The key points of our spell checking engine are:
While parsing the text, several text elements should be treated specifically. These elements include abbreviations, proper names, figures, e-mail addresses, uniform resource locator (URL) strings (simply web addresses), and so on. They could be simply ignored or checked in a way that is different from other words in the text, depending on the spell checker implementation and user options. The ASPxSpellChecker component provides the ASPxSpellChecker.SettingsSpelling property, which returns an ASPxSpellCheckerSpellingSettings instance that allows a user to avoid checking e-mail and web addresses, words with numbers, mixed case and upper case words.

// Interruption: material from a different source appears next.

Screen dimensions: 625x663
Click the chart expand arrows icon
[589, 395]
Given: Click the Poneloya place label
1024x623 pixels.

An ideal dictionary should be comprised of all the words in a given language. In real life, it can be much smaller, and effectively split into several parts, depending on the language. For several Indo-European languages, including English, words are derived from the base by adding affixes - prefixes or postfixes. So, the size of the dictionary can be greatly reduced if the base words, affixes and the rules for adding affixes to base words are placed into separate files. The complete list of words could be built in-place, when necessary. This technique proves its effectiveness especially for synthetic languages (rich in verbal and inflective forms) - Lithuanian or Russian, for example.
The approach that includes the base words and affixes is used in the ISpell and ASpell spelling checker projects. Thanks to the Open Office project, the spellchecker dictionaries of these projects may be freely used and distributed. The ASPxSpellChecker component supports this format, since those dictionaries are quite comprehensive and correct, and constantly amended by cooperative users. The current US-English variant includes more than 62000 base words.

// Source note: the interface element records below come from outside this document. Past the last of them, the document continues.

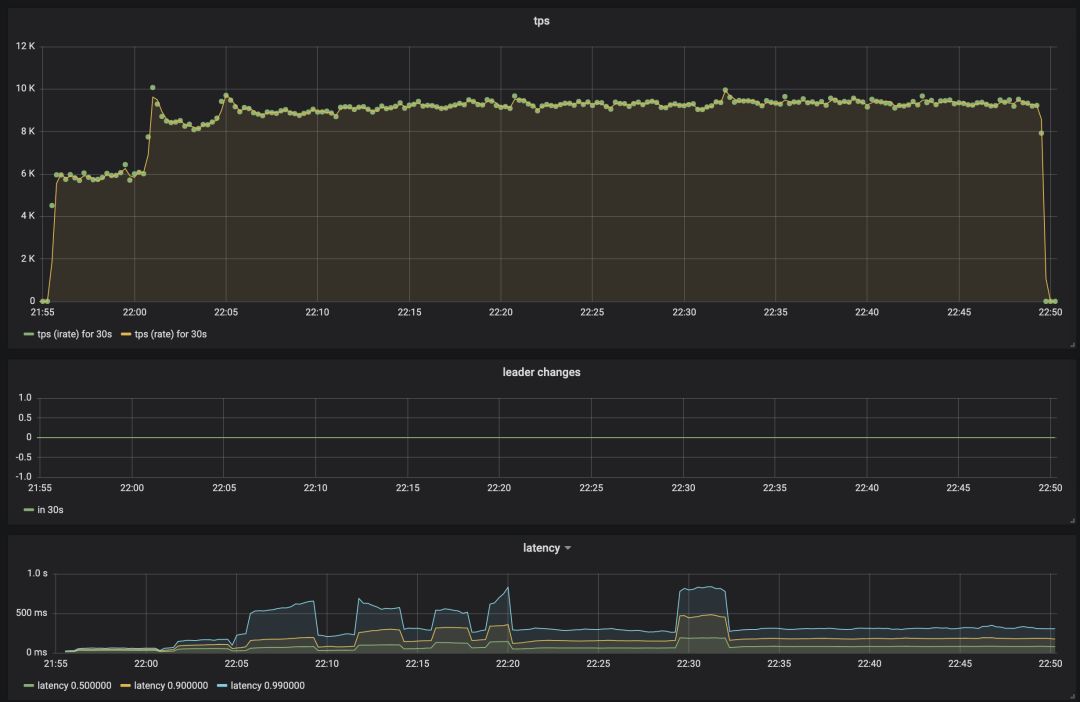Toggle the 'tps (rate) for 30s' legend series
This screenshot has width=1080, height=702.
pyautogui.click(x=170, y=334)
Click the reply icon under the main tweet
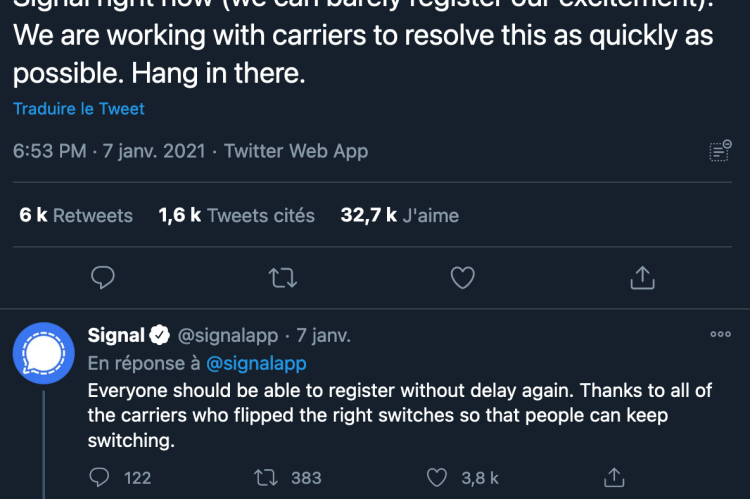750x499 pixels. pyautogui.click(x=103, y=277)
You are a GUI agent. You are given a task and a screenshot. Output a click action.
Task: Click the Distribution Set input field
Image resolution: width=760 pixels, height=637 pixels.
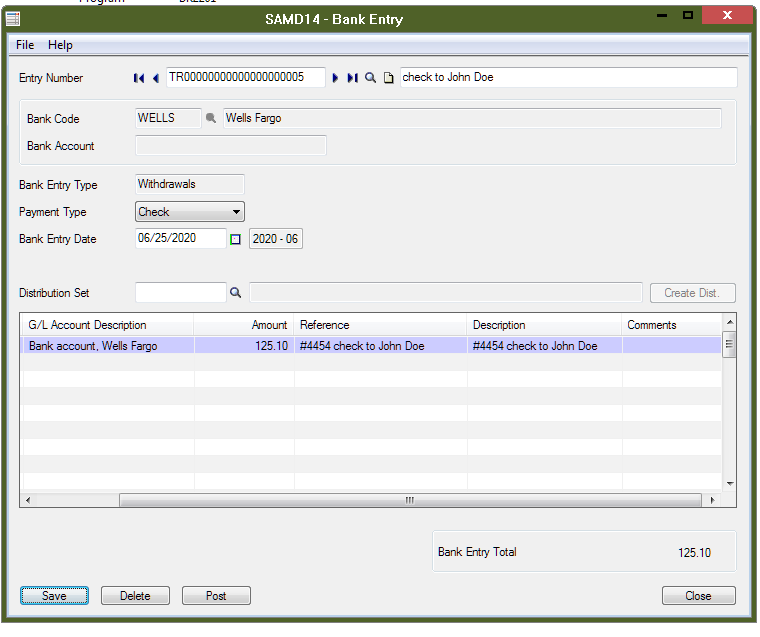(180, 293)
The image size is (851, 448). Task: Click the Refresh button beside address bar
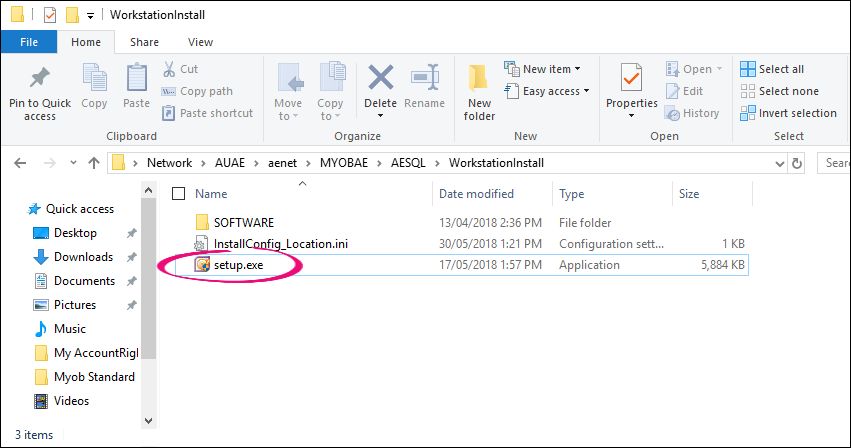[797, 163]
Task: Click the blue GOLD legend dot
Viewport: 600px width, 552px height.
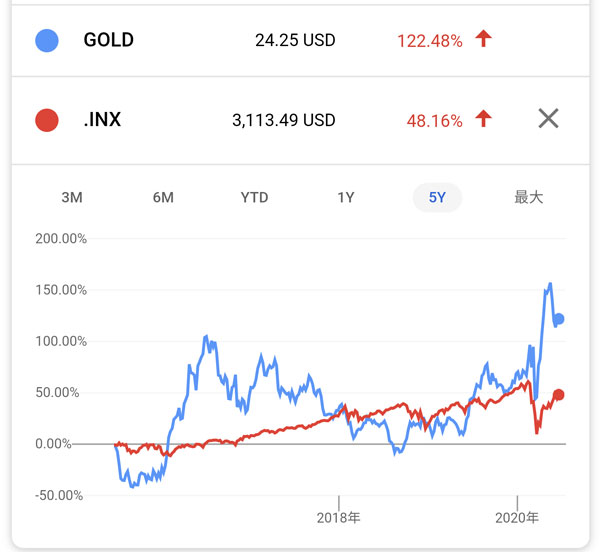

When a word is found to be misspelled (that is, not found in the dictionary), then the spell checker generates a list of suggestions - words suggested to replace the mistake. The final choice is always up to the user.

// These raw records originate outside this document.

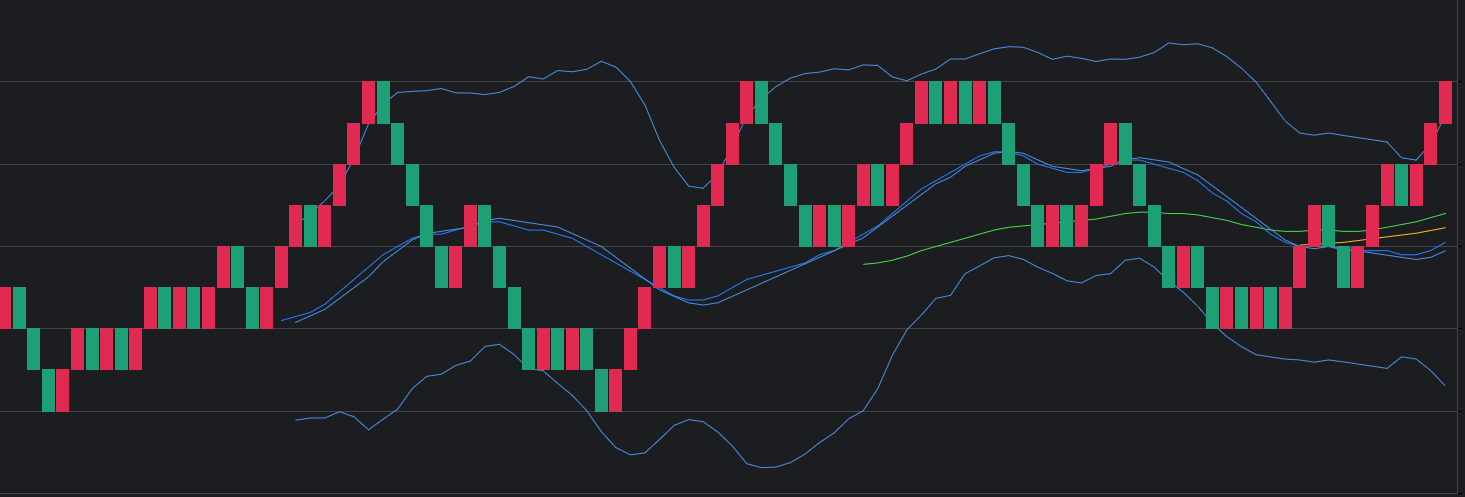
Task: Click the red brick topping the first peak
Action: coord(368,102)
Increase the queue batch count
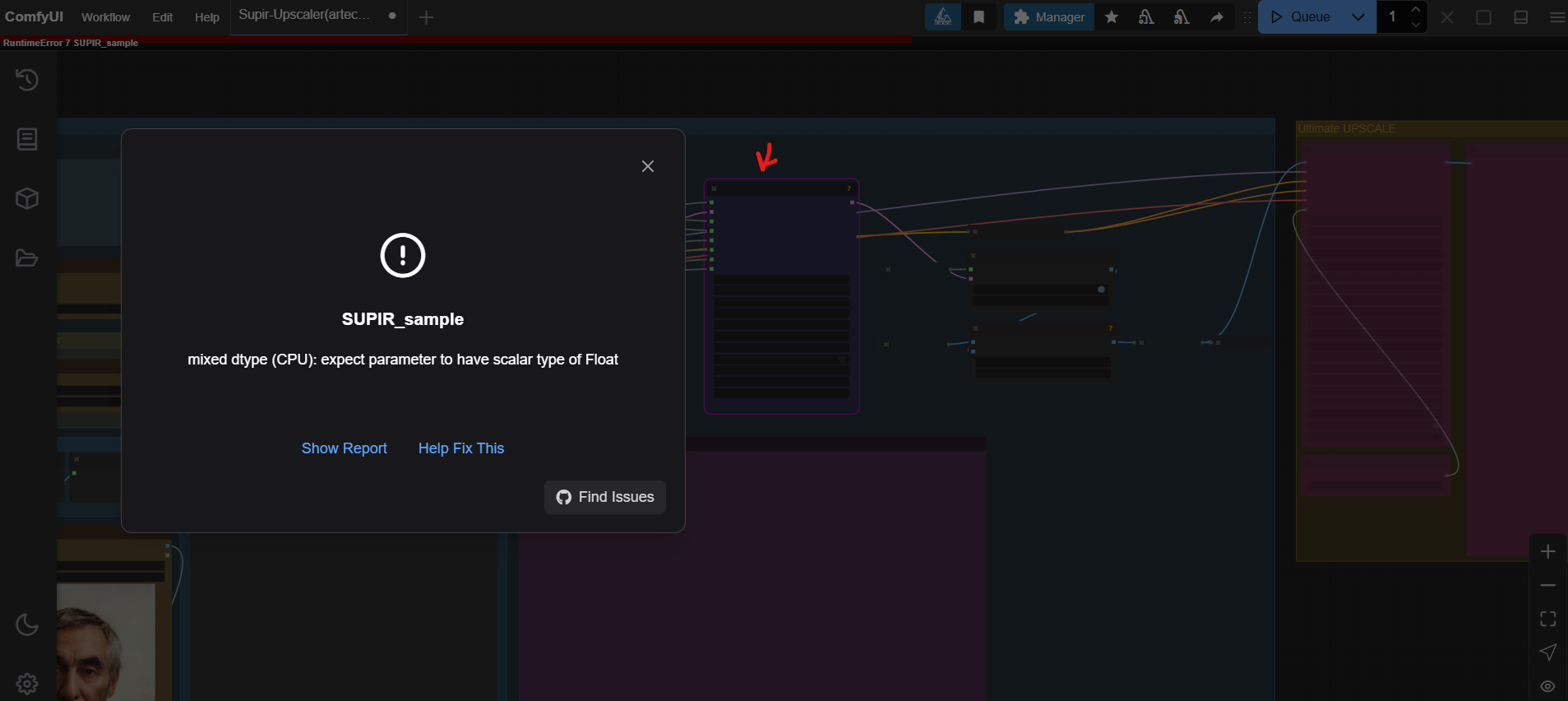This screenshot has width=1568, height=701. [1415, 10]
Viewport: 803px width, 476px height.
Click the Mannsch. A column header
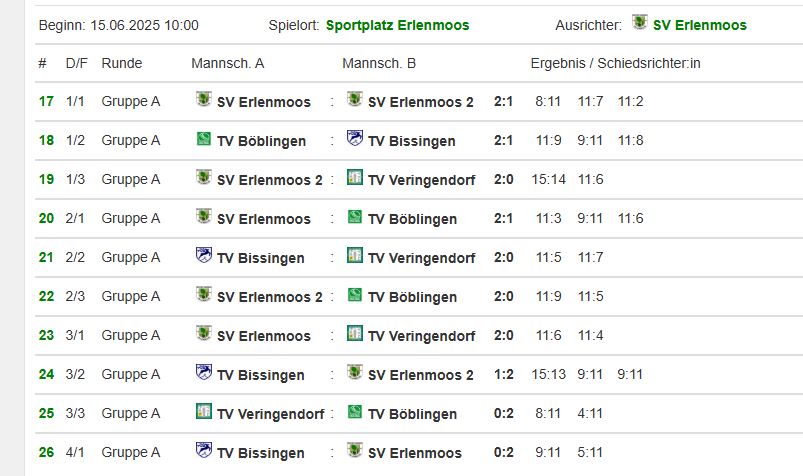[227, 63]
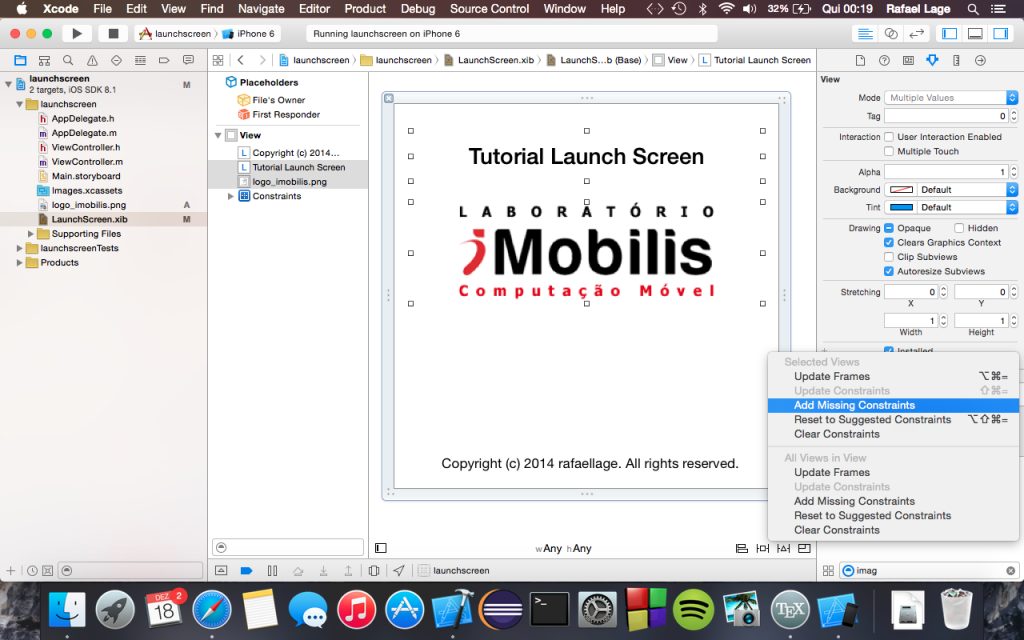Click the Run (play) button in toolbar
Screen dimensions: 1024x640
[76, 33]
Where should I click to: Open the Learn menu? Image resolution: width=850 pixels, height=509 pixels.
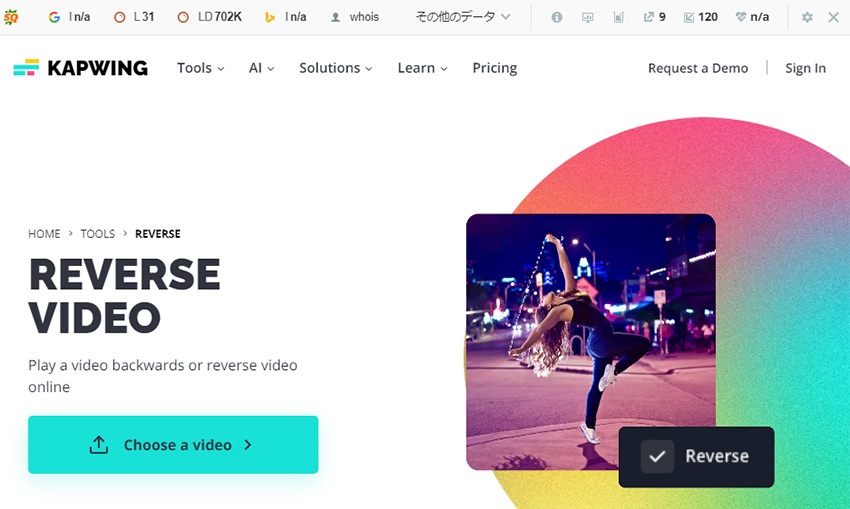[x=422, y=68]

For more information, see Dictionaries.
Using Near-Miss Strategy to Find Suggestions
The first algorithm implemented by ASPxSpellChecker for building a suggestion list is a near miss strategy. It was developed by Geoff Kuenning for ISpell, and makes an assumption that the word is not necessarily misspelled, but rather mistyped. We change the misspelled word by changing a letter, deleting or adding it, inserting a blank space, or interchanging two adjacent letters. If these steps result in a word contained in the dictionary, then we estimate how far we are from the original word. To measure the proximity of words, the modified Levenshtein distance notion is used.
Using Phonetic Comparison to Find Suggestions
The phonetic suggestion algorithm takes into account the pronunciation of a word. The ASPxSpellChecker component utilizes the implementation of the Double Metaphone search algorithm. Two phonetic codes (primary and secondary) are calculated for each word. The calculation rules are different for different languages. They are based on the set of pronunciation rules for that language.
Then, the phonetic strategy compares the phonetic code of the misspelled word to all the words in the word list. If the phonetic codes match, then the word is added to the suggestion list.
After the list of suggestions is composed, it should be ordered so that the user doesn’t have to scroll through it searching for a perfect match. The implemented solution makes use of the Levenshtein algorithm to calculate the word distance. This distance becomes a parameter for list ordering. Additional assumptions on the nature of a spelling error may help modify the algorithm.
The user makes his choice from the list of suggestions. The misspelled word can be replaced with a word from the suggestion list, ignored, or edited by the user. The last possibility indicates a spell checker miss, and provides an option for appending the corrected word to an auxiliary user dictionary.